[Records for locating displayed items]
>> START
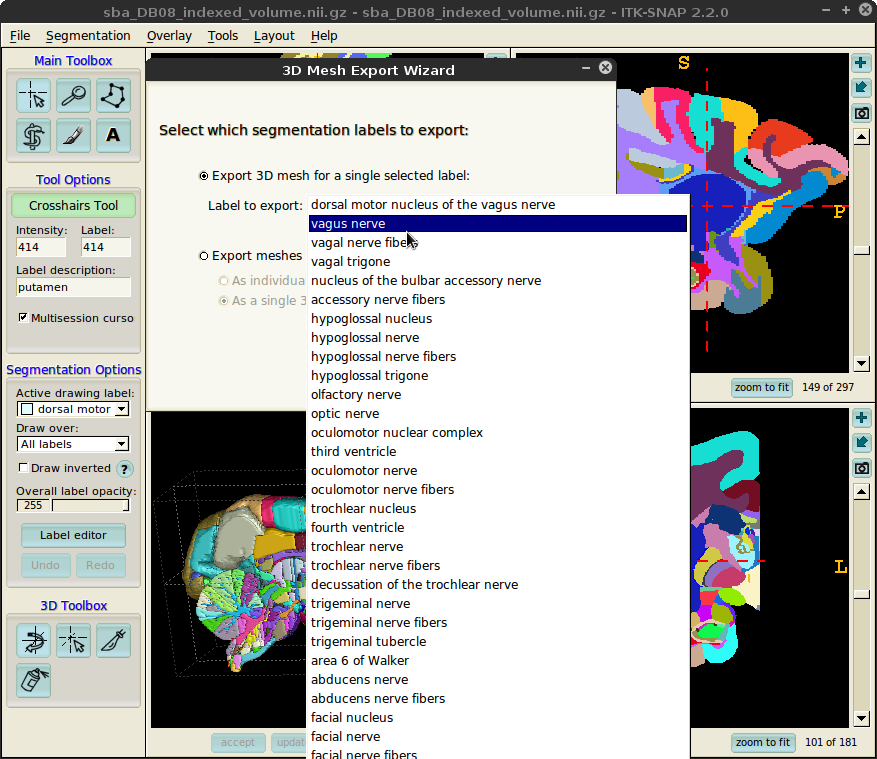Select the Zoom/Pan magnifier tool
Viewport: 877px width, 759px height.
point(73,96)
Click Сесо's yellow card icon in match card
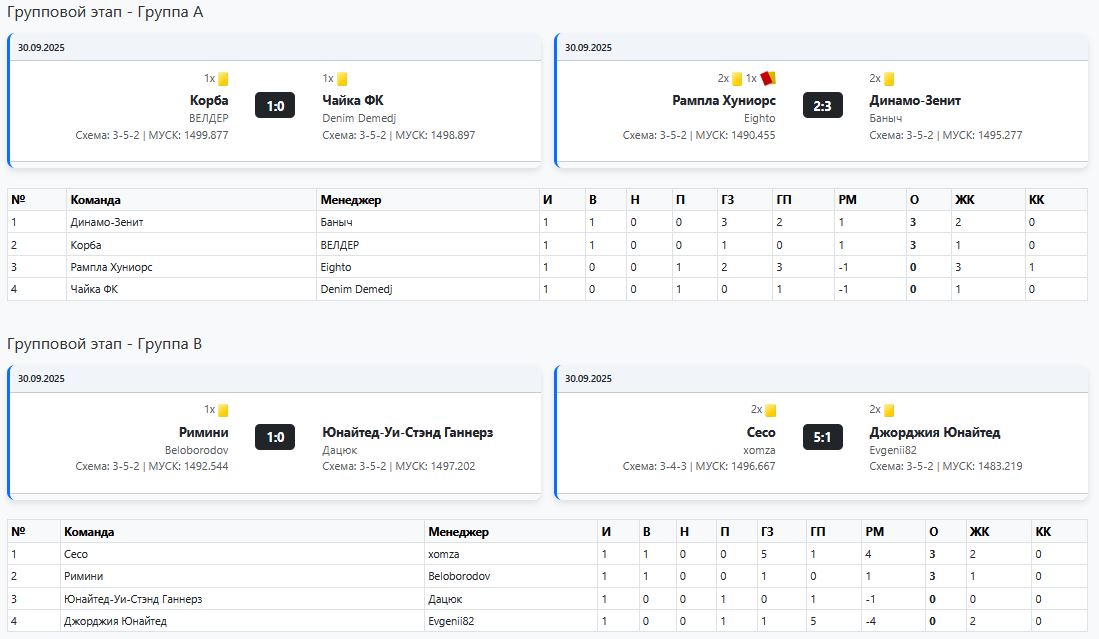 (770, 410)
>> END
▶ [Task]: Pull out every line of the entries that contains the word "match".

▶ [The reply]:
Click Сесо's yellow card icon in match card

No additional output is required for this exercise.